The city has arisen anew in a metropolis of more than 65,000 souls, with suitable churches now. Moreover, the commercial spirit of the people asserted itself almost immediately, and exports began with scarcely any delay. In the new Messina that has sprung up—a little to the south and a trifle farther inland—away from the chaos of wrecked buildings and blasted hopes, there is at least a measure of safety. It is largely a wooden city; the buildings are restricted in height, and no fires are permitted expect in the kitchens, which are built of brick.

The American relief work is especially interesting to us. No less than 1336 two-room-and-kitchen houses were put up by American hands and with American materials and money in the new Messina, and five hundred more across the Strait in Reggio di Calabria, a total of 1836, capable of housing more than 12,000 people. Each family is bound under pain of expulsion to observe stringent rules for public safety and sanitation, approved by Queen Elena herself. In places these low, white clapboarded cottages, shaded by mulberry trees, have a decidedly New England town appearance. Beside these, American funds built an hotel with seventy-five rooms and thirteen or fourteen baths; a church where some 350 people can worship; two schools that care for eighty children each, and the Elizabeth Griscom Hospital, in which every available resource of modern sanitary engineering in design and construction was employed. White-walled and red-roofed, it stands high on the hillside, a very attractive sight from the Bay, its windows commanding a sweeping view which is a tonic in itself.
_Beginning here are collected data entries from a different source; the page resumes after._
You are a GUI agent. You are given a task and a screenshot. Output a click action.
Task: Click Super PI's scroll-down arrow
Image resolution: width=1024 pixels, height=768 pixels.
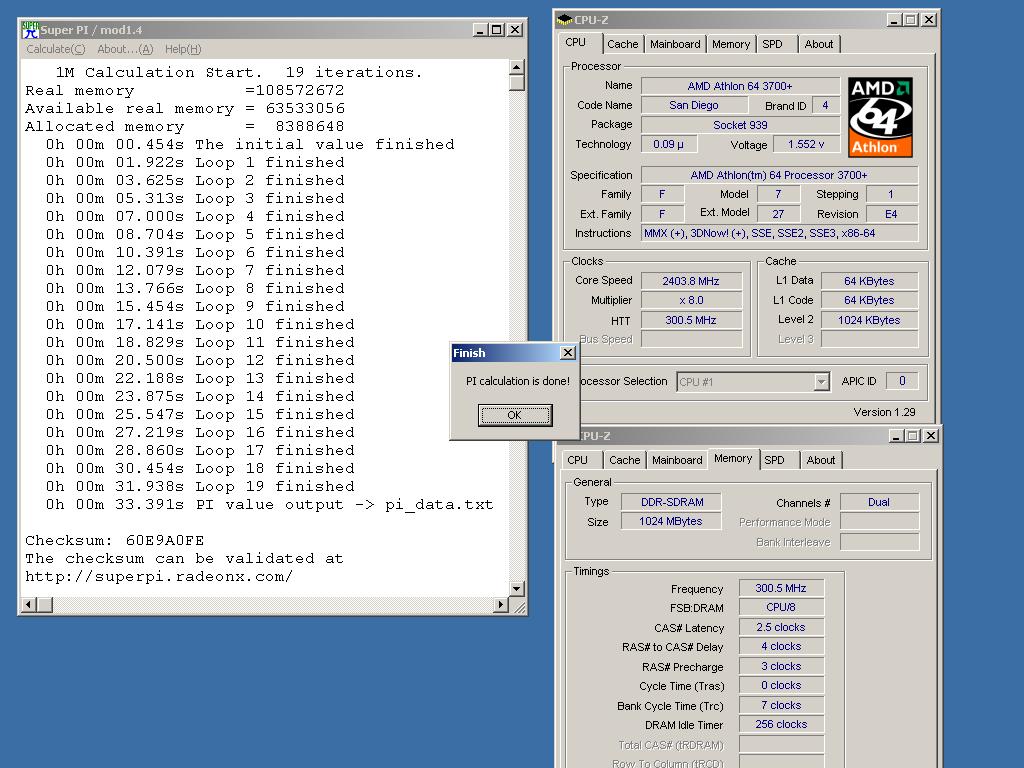click(517, 588)
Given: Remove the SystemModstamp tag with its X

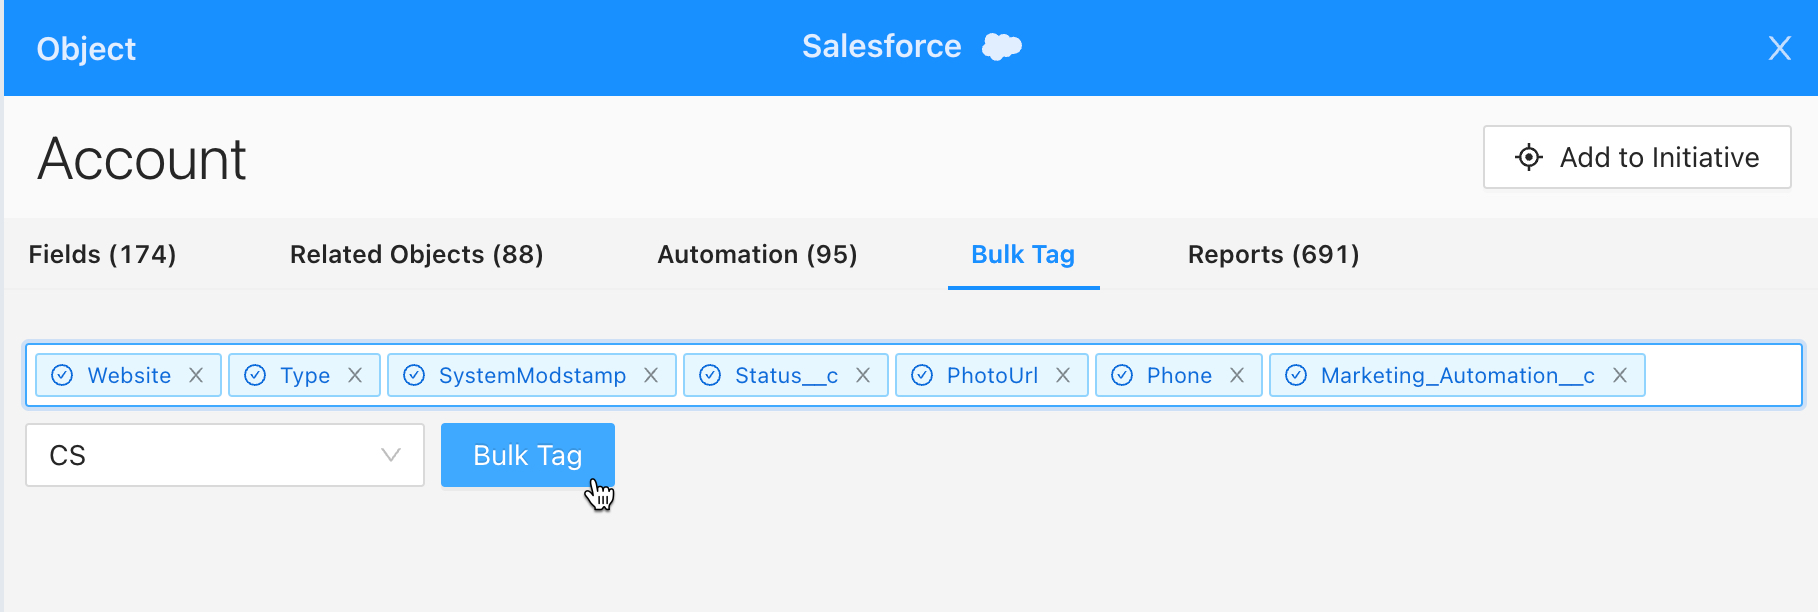Looking at the screenshot, I should (651, 375).
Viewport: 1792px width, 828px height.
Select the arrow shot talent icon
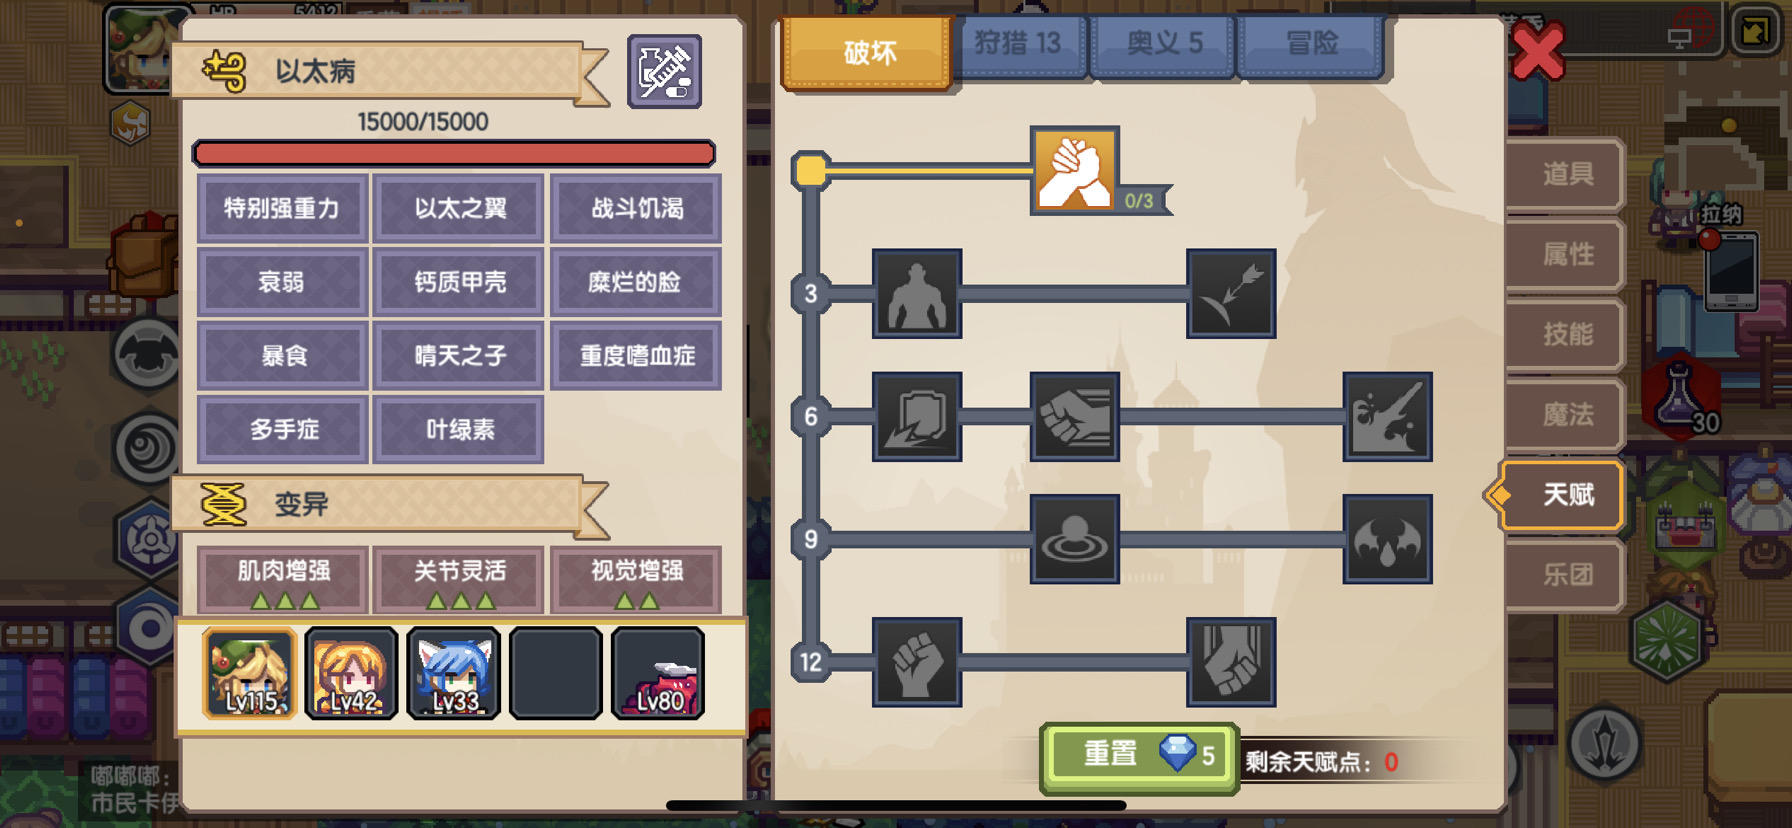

During the reign of horror that followed the fall of the city, fire and snow, rain and pestilence added their agonies to the already overflowing tragedy. But British and American, Russian and French bluejackets toiled heroically, regardless of personal danger from falling ruins or infection from the stench of thousands of unburied corpses, to help their Italian brethren succor the wounded and rescue the dying. King Victor Emmanuele himself, disregarding comfort and personal safety, hurried to the scene and risked his life in superintending the work of rescue, endearing himself to the Nation by his cool bravery and resourceful tenderness to the sufferers. And not only the King, but Queen Elena, who accompanied him, struggled through the ruins day after day, braving hardships and danger, aiding the wounded and dying with her own hands. All Italy arose and called her blessed. They gave her a new name. She was no longer merely Regina d’Italia—Queen of Italy—but Regina di PietÀ—Queen of Pity.